◆ 本文 ◆

§ §

2022年04月10日 | ロシアのウクライナ侵攻

  皇帝プーチンによる「ロシアは大国」であるという幻想から、小国ウクライナを踏みつぶそうとしていますが、戦況は彼の思うようには進んでいません。先週非常に驚いたニュースは、ロシアのあのウソばかり言い続けている報道官ペスコフがイギリステレビのインタビューで、「ロシア軍は多大な損失を被った。我々にとって大いなる悲劇だ」と述べたことです。ロシアが自軍の苦戦を認めるのは珍しいのですが、内容的には3月25日にロシア国防省が発表した死者1351人が根拠だとして、「これはかなりの数だ」と説明したのです。

  もっともウクライナ軍参謀本部は今月8日の発表で1万9千人のロシア兵を殺害したと主張しているため、その差は14倍もあります。ロシア軍が残した破壊された戦車や装甲車の数からみてもロシア側の発表はもちろん信用などできません。オランダの分析機関によれば、公開された情報によると開戦から一月弱で撃破されたロシア陸軍の戦車の総数が109両であると発表。それからの経過時間を考慮すると170両くらいであると推定できます。全世界がキーウ近郊の街ブチャやボロディアンカなどの惨状を検証した結果、ジェノサイドであると非難しています。日本政府も本日、追加の制裁措置を発表しました。

 

  さて、ロシア国民はネット経由で海外主要SNSサイトの大半にアクセスできず、ロシア政府発のフェイクニュースまみれのため、国民の大半はプーチンの策略にはまっていると言われています。4月8日の日経新聞朝刊の1面トップも、ロシア国内では1,000万超のSNS偽情報を政府側が拡散させ、世論を操作していると報じられていました。

§ §

◆ 目標 ◆
ロシアのウクライナ侵攻を扱った上記の文章について、最後の一文の直後から続きを書いてください。

◆ データ抜粋 ◆
§ §

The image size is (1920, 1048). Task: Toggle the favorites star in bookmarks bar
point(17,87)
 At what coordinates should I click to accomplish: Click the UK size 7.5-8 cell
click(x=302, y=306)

§ §

◆ 回答文 ◆
  またそうした操作によりプーチンの支持率が3月末に83%という高率を達成させているというのが一般的とらえ方です。今回の投稿では、実はロシアにも自由に使えるSNSが存在し、自由にアクセスできるし、世論調査機関は中立で以外にもかなり正確であることをみなさんにお知らせしておきます。ロシアのSNS詳細情報はちょっと長いですがそのまま引用しますので、じっくりとお読みください。これを知らないとフェイクと真実のはざまでさ迷うことになります。

  現在唯一ロシアからもアクセス可能なSNSサイトの名は「テレグラム」です。3月26日付日経電子版のニュースを引用します。長文です。

引用

ロシアのウクライナ侵攻を受け、ロシア発の対話アプリ「テレグラム」の存在感が増している。ロシア政府がフェイスブックなど多くのSNS(交流サイト)を遮断する中、貴重な情報源になっている。創業者はプーチン政権との対立も辞さない姿勢を示すが、政権側も活用しており遮断は免れている。ロシアやウクライナだけでなく西側メディアも情報を発信する主戦場となっている。

また、テレグラムはほかの対話アプリに比べて、熱心な利用者が多いことも分かった。利用者が同アプリ上で一日に費やす携帯データ使用量の平均は101メガビットと、フェイスブックの子会社ワッツアップの使用量26メガビットを大きく上回った。

ウクライナでもテレグラムの利用は増えている。侵攻前から同国内で最も使われている対話アプリだったが、侵攻後にさらにダウンロード件数が増えた。米ネット調査会社data.aiによると、スマホ向けのダウンロード数は2月27日~3月5日までの1週間で24万2000件と、前の週の2倍を超えた。ゼレンスキー大統領は国内外に向けたメッセージ発信を、テレグラムを中心にして行っている。

情報統制を強めるプーチン政権は、メタが運営するフェイスブックやインスタグラム、米ツイッターなどに対してロシア国内からの接続を遮断した。だが、テレグラムはこうした対象から外れ、ロシア在住者に西側の情報を届ける数少ない手段となっている。ニューヨーク・タイムズ(NYT)とワシントン・ポストの米有力紙2紙は3月中旬、テレグラムでの情報発信に乗り出し、ウクライナとロシアの読者を対象に一部のニュースを無料で提供している。開設から約2週間でNYTのフォロワー数は4万5000人を超えた。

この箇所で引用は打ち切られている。